We could see Mr. Messick’s elephantitis though he wore a suit and tie every day to the sixth grade. Before lunch, wincing, he’d place the foot up on a chair and remove his sock and that enormous shoe. There we’d see it breathe, his bulbous leg, no indentation for his ankle but instead a bulge that spread into his distended foot. The gray skin, hard and thick, cracking, had red veins running across, like they were holding the whole mess together.
He told Susan McCloud and me, Stop talking! even when we weren’t. Susan was already worried about who would marry her since her mother’d had so much trouble. He told Brad Stiles, the kid with no eye, Shut your trap! Detention. He told Kathleen Barber, when she threw up pink vomit, Get out and stay out until you can stop.

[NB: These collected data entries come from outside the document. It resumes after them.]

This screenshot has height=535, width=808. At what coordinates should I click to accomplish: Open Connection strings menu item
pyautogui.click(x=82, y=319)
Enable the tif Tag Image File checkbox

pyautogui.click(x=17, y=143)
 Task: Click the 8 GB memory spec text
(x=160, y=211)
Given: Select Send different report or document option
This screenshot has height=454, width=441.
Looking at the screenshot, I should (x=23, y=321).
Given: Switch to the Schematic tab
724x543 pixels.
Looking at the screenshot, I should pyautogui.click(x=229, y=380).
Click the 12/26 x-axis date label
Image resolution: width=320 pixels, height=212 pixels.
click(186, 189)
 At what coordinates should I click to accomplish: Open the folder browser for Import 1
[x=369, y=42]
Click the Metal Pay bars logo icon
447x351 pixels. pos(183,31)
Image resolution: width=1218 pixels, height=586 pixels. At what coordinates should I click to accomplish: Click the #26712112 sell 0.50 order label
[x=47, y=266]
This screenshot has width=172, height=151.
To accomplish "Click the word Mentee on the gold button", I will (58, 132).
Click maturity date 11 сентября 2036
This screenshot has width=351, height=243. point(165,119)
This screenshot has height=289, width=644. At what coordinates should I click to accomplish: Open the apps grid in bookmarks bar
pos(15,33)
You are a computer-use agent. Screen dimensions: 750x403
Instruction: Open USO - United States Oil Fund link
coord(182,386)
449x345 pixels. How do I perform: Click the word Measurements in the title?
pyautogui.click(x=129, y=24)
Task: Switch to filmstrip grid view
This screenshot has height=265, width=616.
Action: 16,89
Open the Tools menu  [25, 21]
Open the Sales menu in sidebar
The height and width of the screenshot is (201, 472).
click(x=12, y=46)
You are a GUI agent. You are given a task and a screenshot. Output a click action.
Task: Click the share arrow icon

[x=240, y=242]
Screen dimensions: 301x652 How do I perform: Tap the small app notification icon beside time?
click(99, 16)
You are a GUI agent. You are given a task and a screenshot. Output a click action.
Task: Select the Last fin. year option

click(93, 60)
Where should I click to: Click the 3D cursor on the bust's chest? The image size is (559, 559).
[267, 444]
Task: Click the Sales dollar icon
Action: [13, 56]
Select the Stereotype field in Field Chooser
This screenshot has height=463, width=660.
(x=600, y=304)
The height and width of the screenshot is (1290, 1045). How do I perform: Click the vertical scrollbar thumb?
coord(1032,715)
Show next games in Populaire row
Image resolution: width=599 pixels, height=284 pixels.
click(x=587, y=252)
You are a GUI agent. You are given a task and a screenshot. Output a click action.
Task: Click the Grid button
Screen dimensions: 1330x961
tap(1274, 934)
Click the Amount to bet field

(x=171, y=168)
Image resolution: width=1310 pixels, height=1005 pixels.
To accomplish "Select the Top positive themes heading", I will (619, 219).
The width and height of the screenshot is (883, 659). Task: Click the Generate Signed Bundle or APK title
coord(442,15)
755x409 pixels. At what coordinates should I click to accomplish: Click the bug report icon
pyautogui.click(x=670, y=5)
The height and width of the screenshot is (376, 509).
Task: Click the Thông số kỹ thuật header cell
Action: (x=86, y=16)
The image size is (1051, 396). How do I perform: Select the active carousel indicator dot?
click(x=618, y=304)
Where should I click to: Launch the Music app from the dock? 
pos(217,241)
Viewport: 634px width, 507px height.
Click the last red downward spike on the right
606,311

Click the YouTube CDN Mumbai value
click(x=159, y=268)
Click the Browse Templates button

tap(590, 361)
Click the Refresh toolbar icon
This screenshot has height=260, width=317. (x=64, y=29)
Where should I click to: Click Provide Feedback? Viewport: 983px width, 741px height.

He told my mother I was rude, sarcastic, and withdrawn. He pointed to me and said, Her clothes are sloppy and she has no manners and won’t amount to anything until she snaps out of it. He said, She’s headed for trouble. I scowled at him. My mother decided not to hear.
When he stooped too close to check my long division, his sweat, beady like blisters, stuck to my arm. He smelled like the circus, wild and foul. I couldn’t wait for him to shuffle away.
Every day, walking to and from elementary, I eyeballed his house. Outside, screens had ripped, paint peeled from top to bottom, the lawn was overgrown, dead, and weedy. There used to be two cars in the driveway. The one with the car seat was now gone. I wondered if people like him had families.
One Saturday two weeks before the end of school, I traveled his street returning from the drug store where we stole candy when no one was watching. I saw Mr. Messick retrieving trash from his front yard—McDonald’s wrappers, a blue construction paper folder we’d made to turn in reports on Magellan, empty beer cans, a love letter with a red lipstick smooch at the bottom. He caught me gawking, and we scowled at each other, withdrawn and rude.
I’m sure his fixed stare was about my jelly shoes, my glittery tucked-in Madonna T, the lumps of candy hidden inside. What I saw was his short-sleeved oxford ripped under one arm, a leather belt so dried and cracked it barely hung on. He was throwing the trash on the side of his house, nowhere near the can, on top of a rusted stationary bicycle he must have ridden until his leg started dragging. There was an overgrown houseplant that hadn’t been watered forever. Maybe not since a wife left him? At the center of the heap was a child’s wrecked-up, tin EiffelTower. A son?
I turned away. The following week I found a different way to school. Maybe if I went the long way, I wouldn’t turn out like him.